§ EXERCISE DIRECTIONS
Find the line that contains "Screen dimensions: 706x478"; please output it and each line after it, exactly as shown, up to the end of the entries below, skipping pictures.

--- GIVEN RECORDS ---

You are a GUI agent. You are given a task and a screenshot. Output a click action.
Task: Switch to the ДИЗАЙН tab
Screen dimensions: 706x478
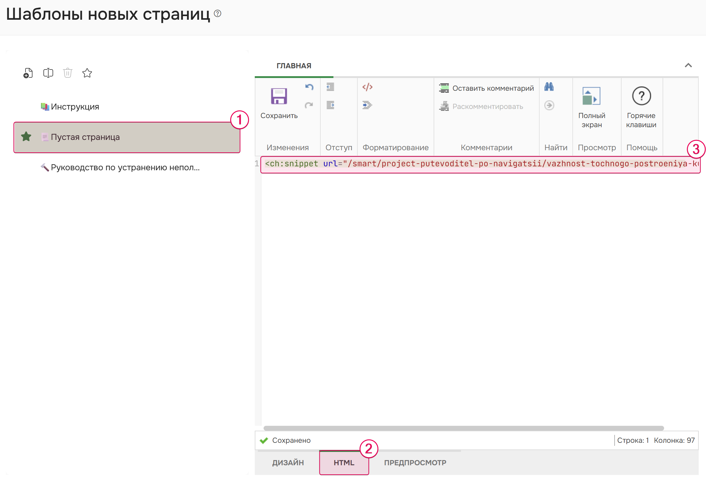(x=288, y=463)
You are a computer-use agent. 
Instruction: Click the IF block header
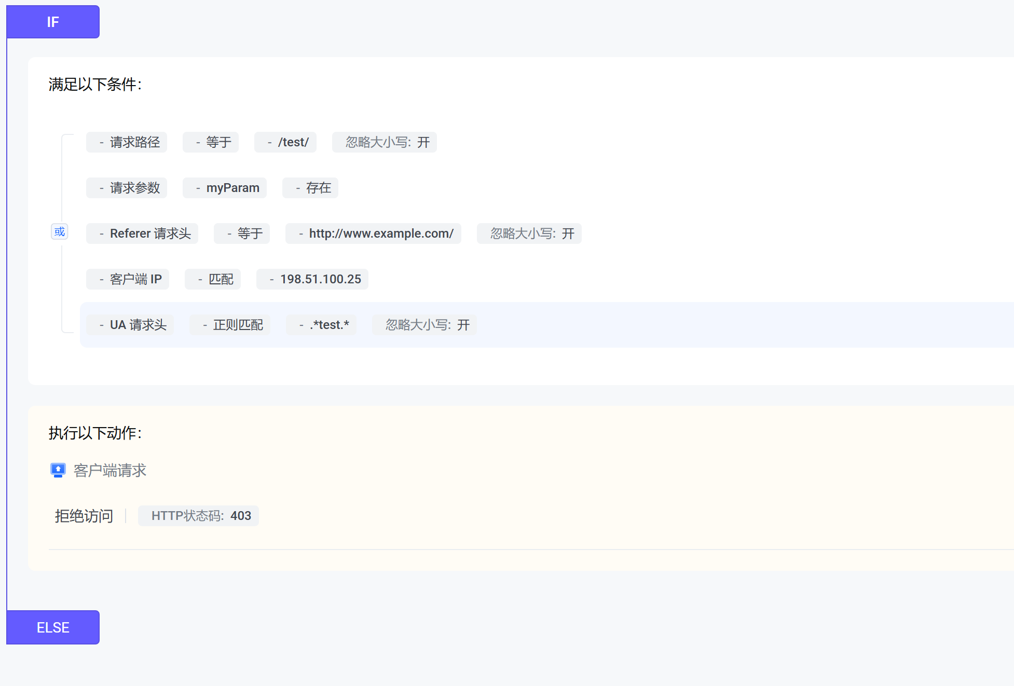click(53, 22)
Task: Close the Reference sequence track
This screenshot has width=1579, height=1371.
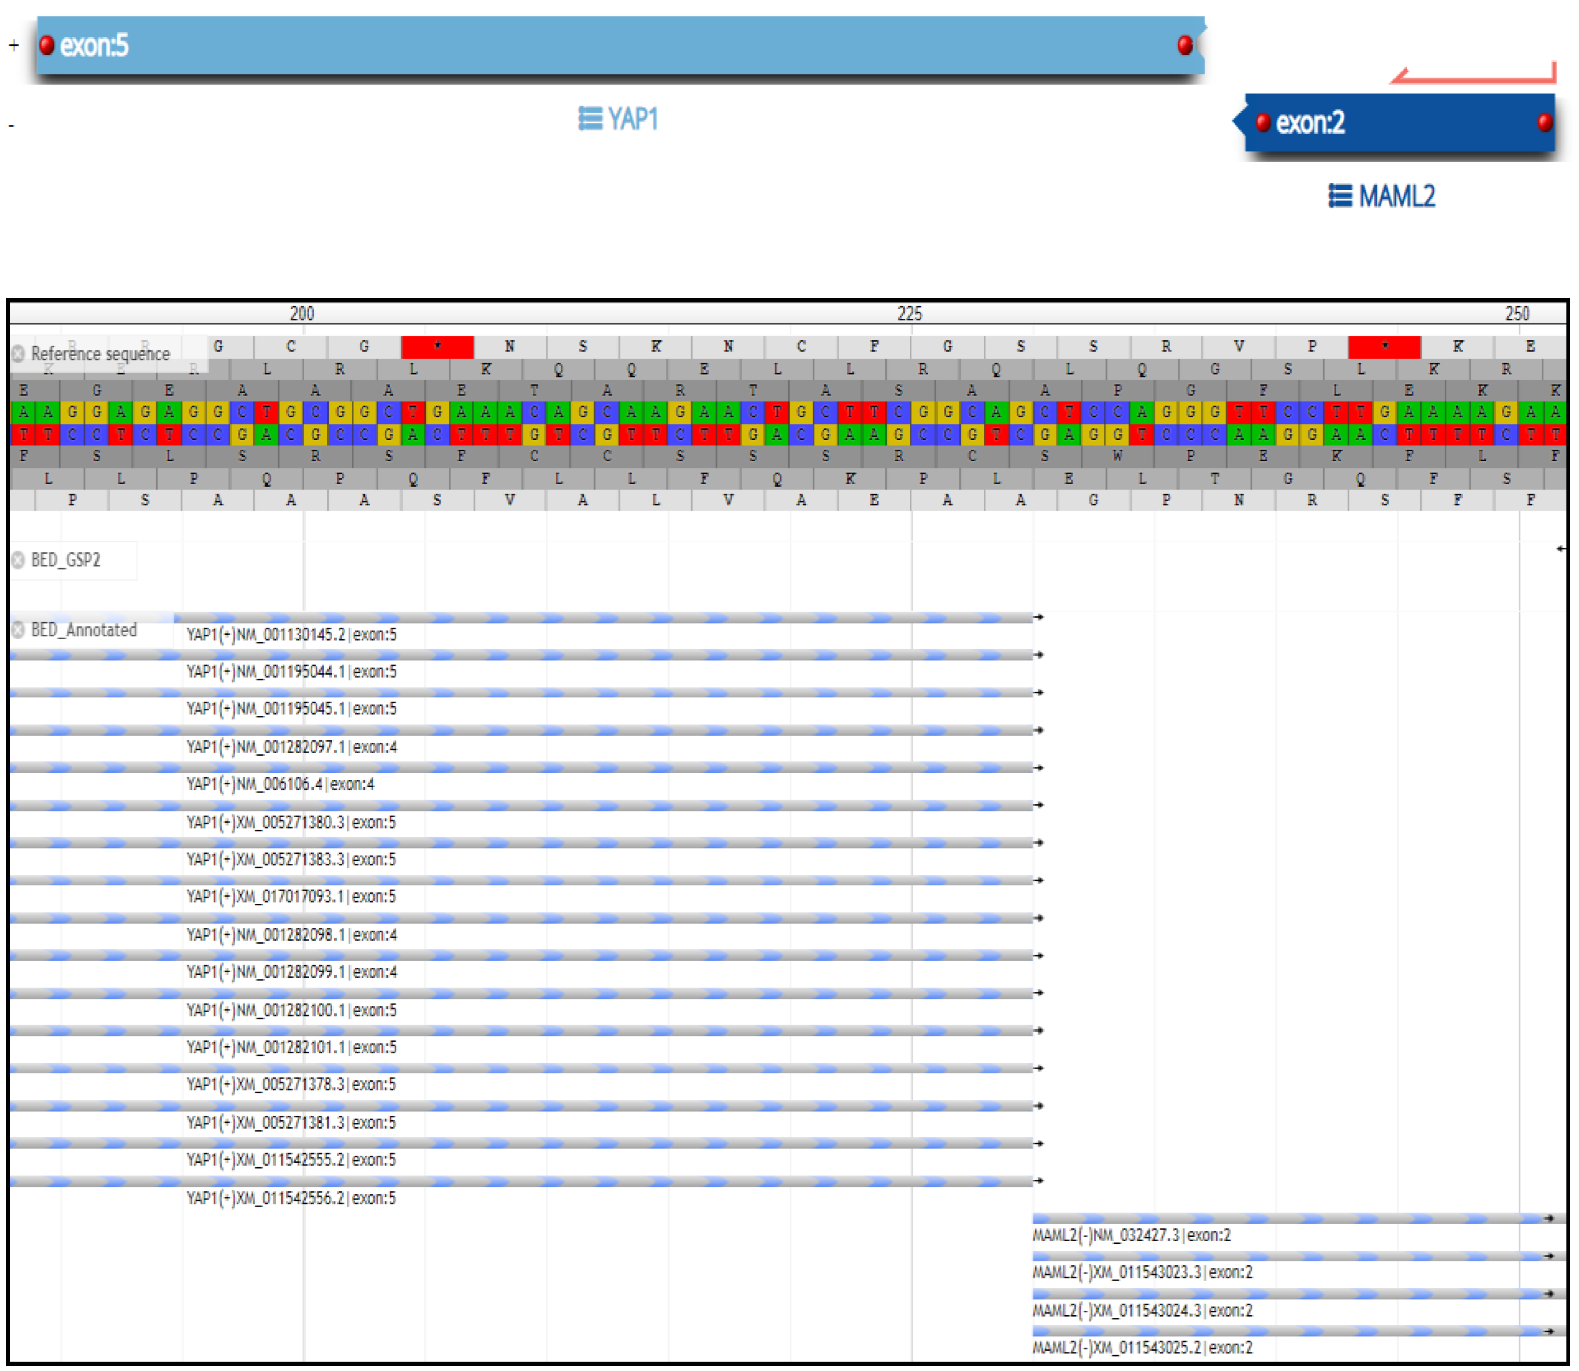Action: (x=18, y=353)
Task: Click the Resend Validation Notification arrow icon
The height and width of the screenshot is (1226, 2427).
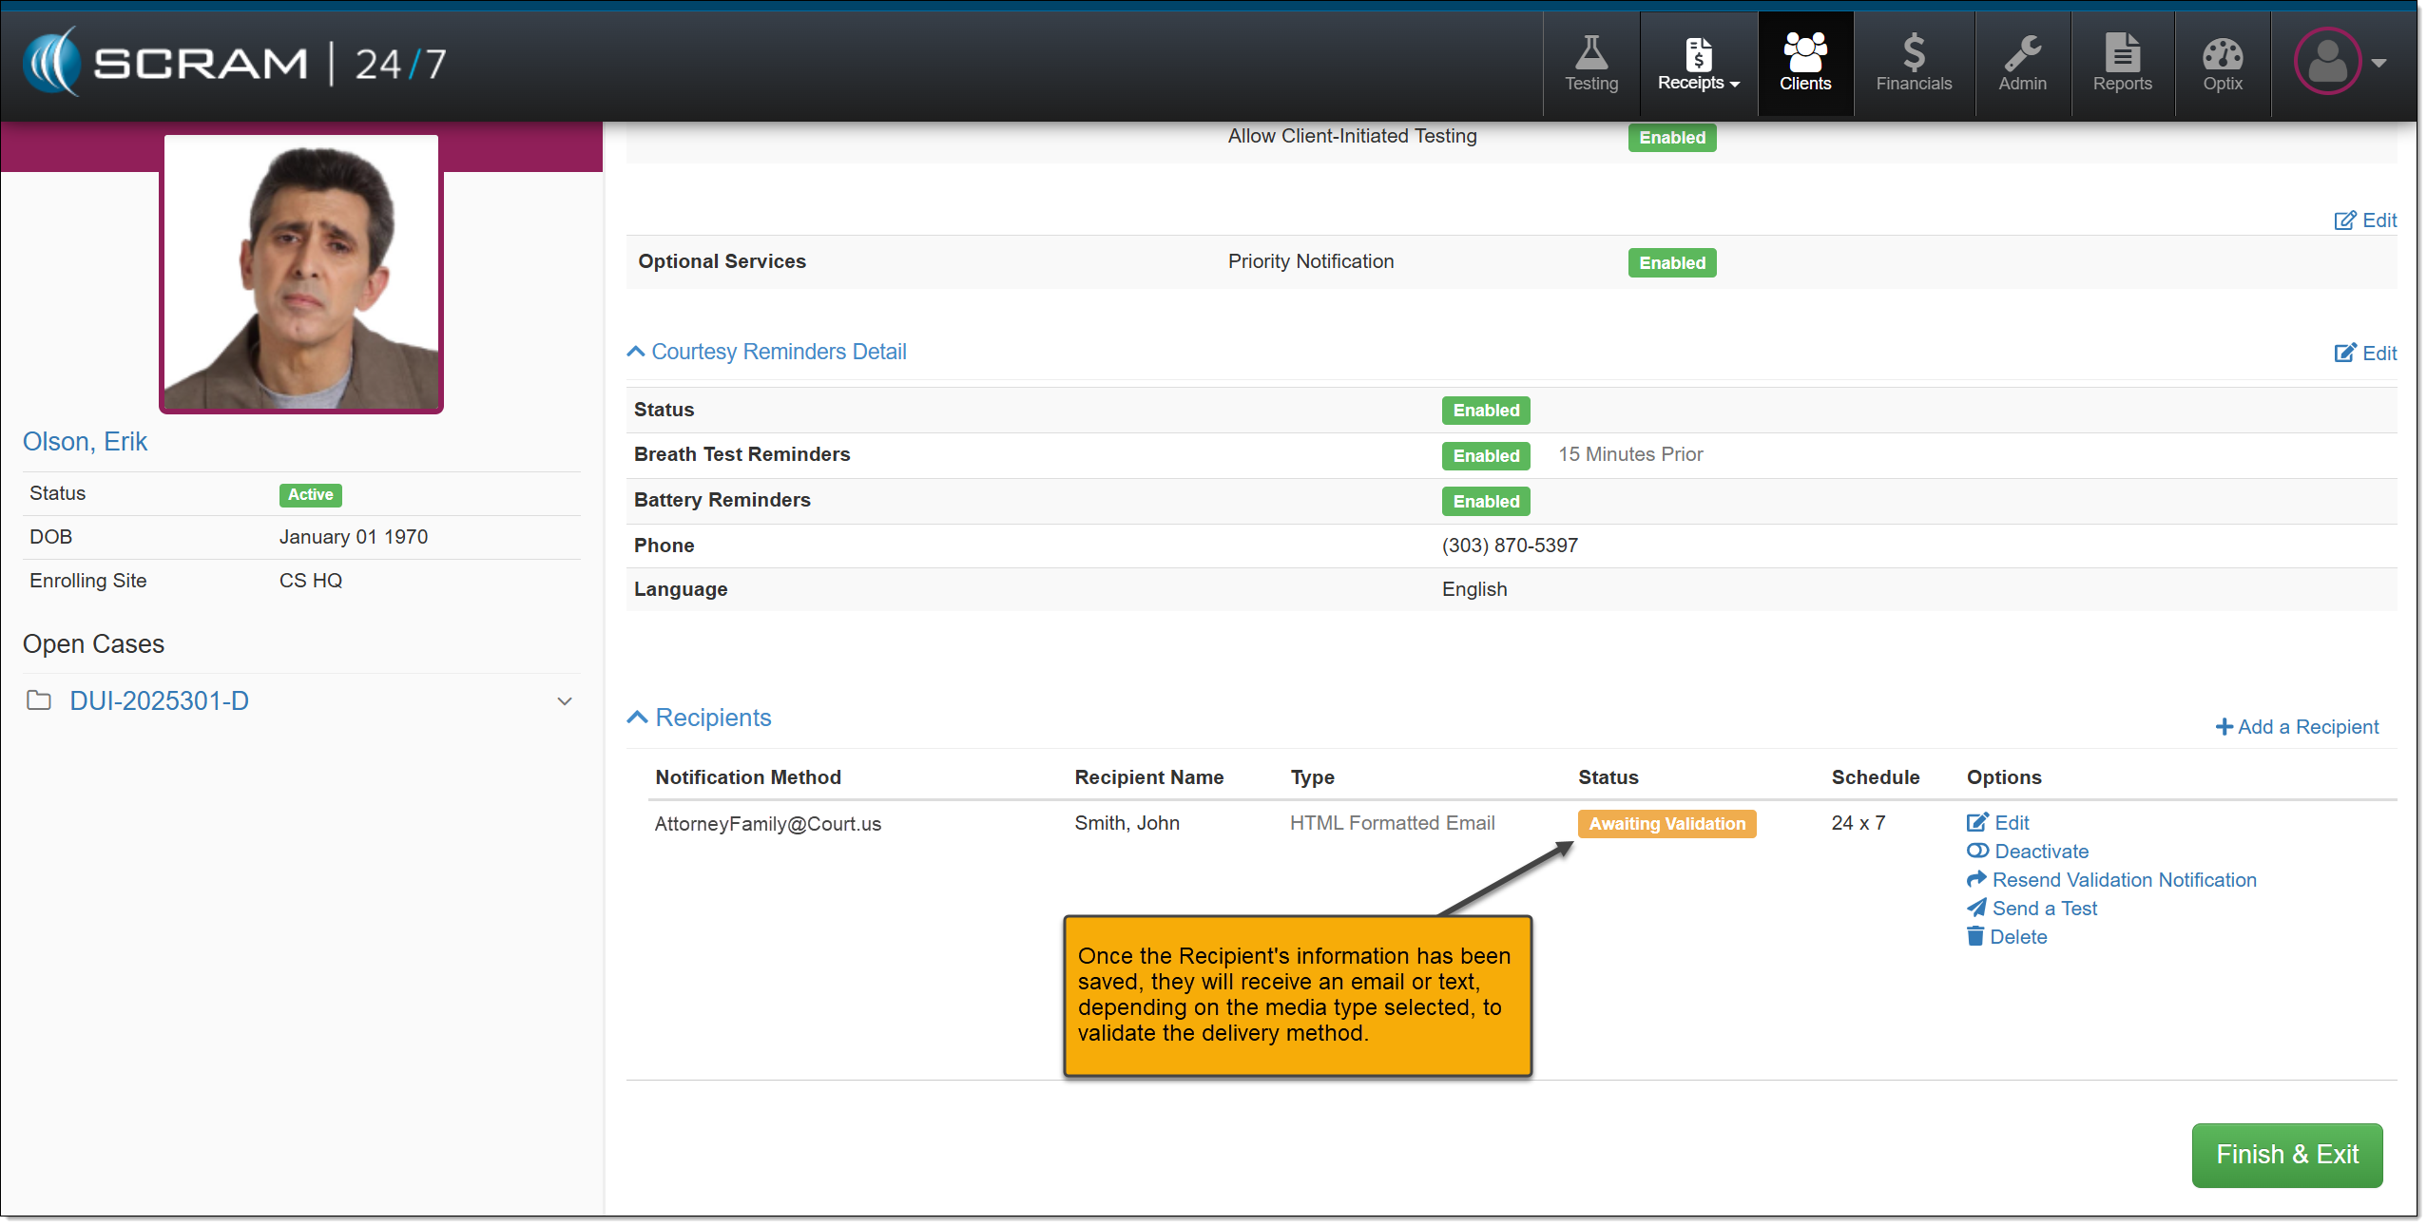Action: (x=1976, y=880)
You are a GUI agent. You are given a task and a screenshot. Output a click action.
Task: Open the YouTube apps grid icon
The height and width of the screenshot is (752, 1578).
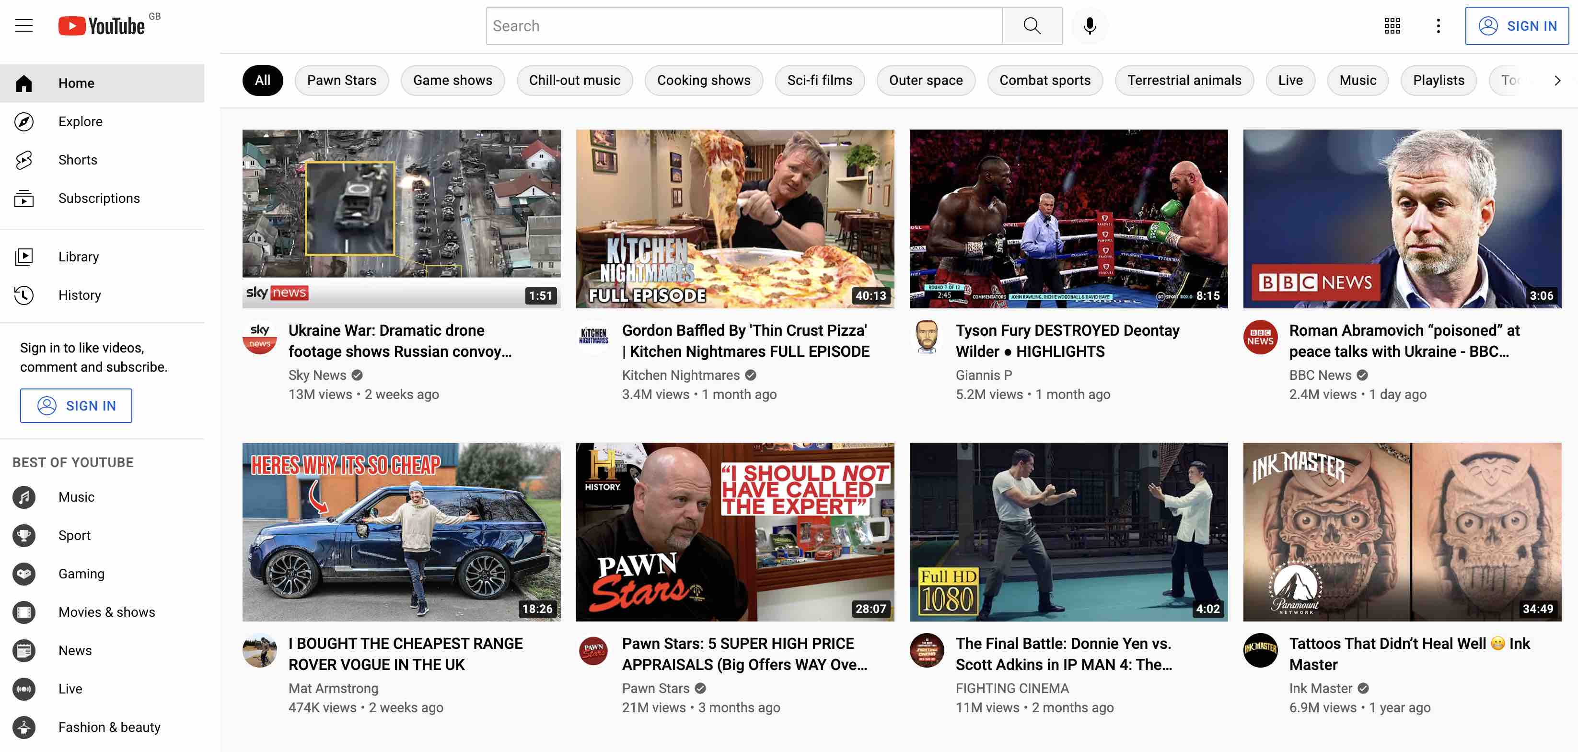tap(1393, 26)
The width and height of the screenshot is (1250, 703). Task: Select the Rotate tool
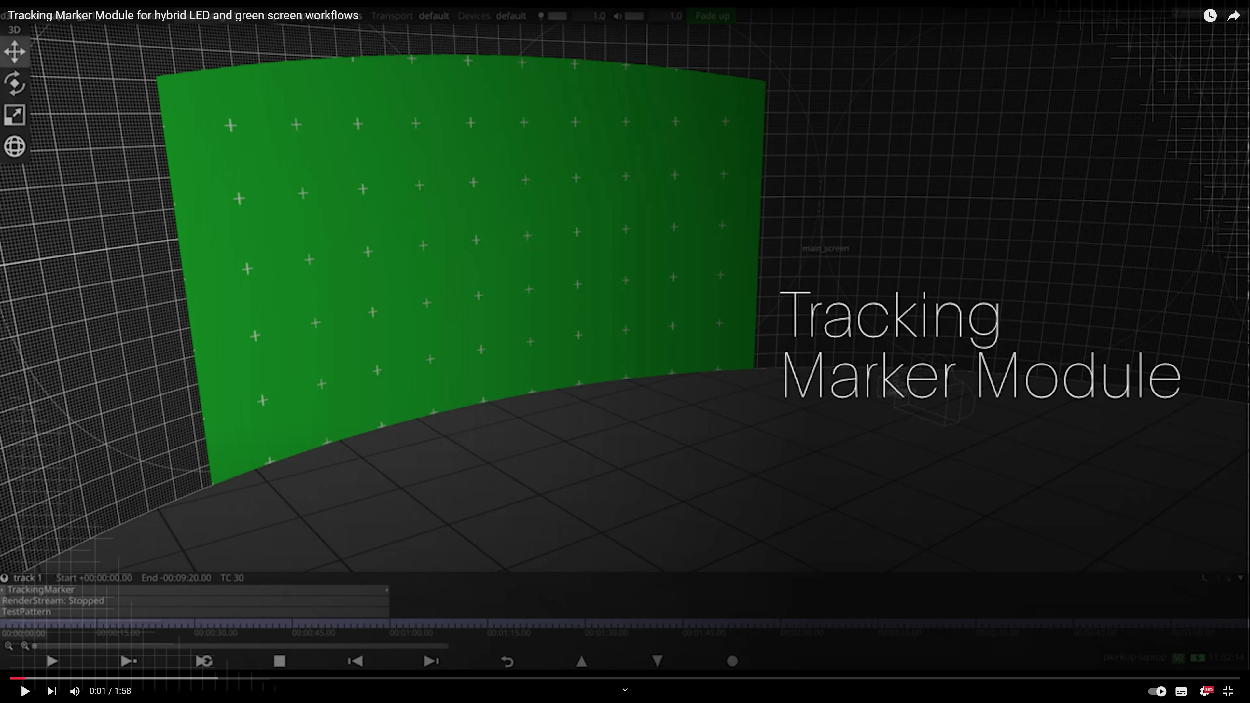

---

§ SOLUTION TO THIS TASK
Screen dimensions: 706x478
(x=288, y=463)
You are a computer-use agent. 
Instruction: Click the IF block header
click(53, 22)
Task: Close the Reference sequence track
This screenshot has width=1579, height=1371.
Action: (x=18, y=353)
Task: Click the Resend Validation Notification arrow icon
The height and width of the screenshot is (1226, 2427).
Action: (x=1976, y=880)
You are a GUI agent. You are given a task and a screenshot. Output a click action.
Task: Open the YouTube apps grid icon
The height and width of the screenshot is (752, 1578).
tap(1393, 26)
The width and height of the screenshot is (1250, 703). Task: Select the Rotate tool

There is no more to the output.